Figure 3. Three dimensional cell culture increases expression of β3 integrin and enhances FGF2 signaling.

(A) Control (CNTRL) and FGFR1 expressing NMuMG cells were grown under 3D culture conditions in the presence of exogenous FGF2 (20 ng/ml) for 10 days. Brightfield images showing the resulting hollow acinar structures (top) and filled structures (bottom) were collected using an EVOS FL microscope. (B) Control NMuMG cells or cells expressing FGFR1 and/or β3 integrin (β3-Int) were cultured in the presence or absence of exogenous FGF2 as in panel A and overall cell growth was quantified by bioluminescence.
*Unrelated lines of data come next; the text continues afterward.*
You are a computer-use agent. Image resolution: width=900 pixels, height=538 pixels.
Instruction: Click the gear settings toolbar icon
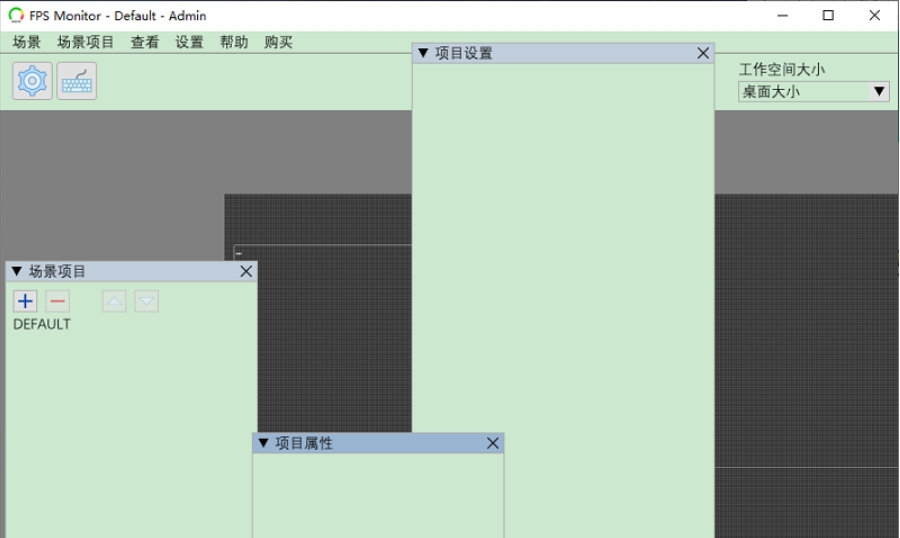pos(32,81)
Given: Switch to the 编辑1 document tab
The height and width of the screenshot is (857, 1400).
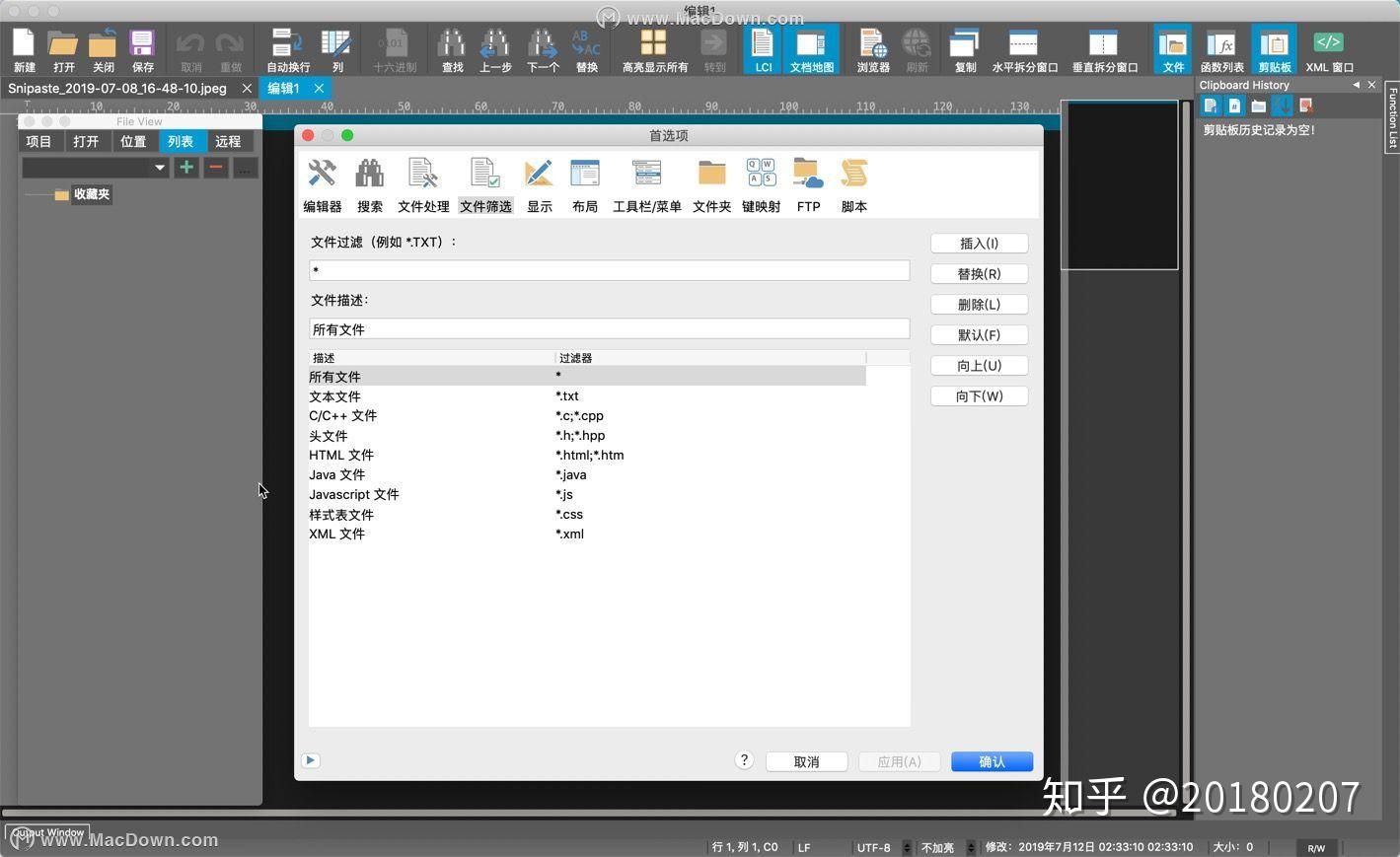Looking at the screenshot, I should click(x=283, y=88).
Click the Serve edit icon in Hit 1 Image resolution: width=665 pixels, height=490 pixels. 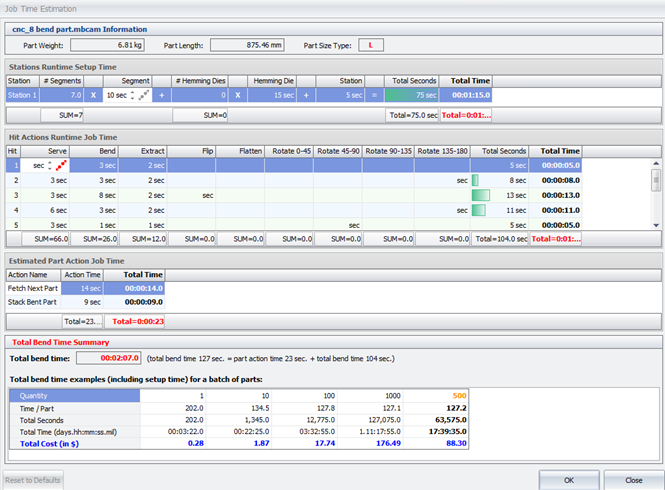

Data in panel B are the mean ± SD of triplicate wells. Data in panels A and B are representative of at least three independent experiments yielding similar results. (C) Metastatic D2.A1 cells were grown on tissue culture plastic or in 3D culture conditions containing basement membrane extract (BME) alone or supplemented with additional Fibronectin or Collagen I as described in the materials and methods. Photomicrographs represent typical growth morphologies of these cells when grown in these various conditions. These brightfield images were collected using a TS100 Nikon microscope at 100x magnification. (D) Following 10 days of culture in the conditions shown in panel C (Fibronectin = FN; Col I = Collagen I) cells were lysed and analyzed by immunoblot for expression of β3 integrin (β3-Int). Actin served as a loading control. (E) D2.A1 cells were cultured on tissue culture plastic or in 3D culture conditions as shown in panel C. These cells were stimulated with FGF2 (20 ng/ml) for 30 minutes and analyzed for downstream phosphorylation of Erk1/2. All data in panels C–E are representative of at least three independent experiments yielding similar results.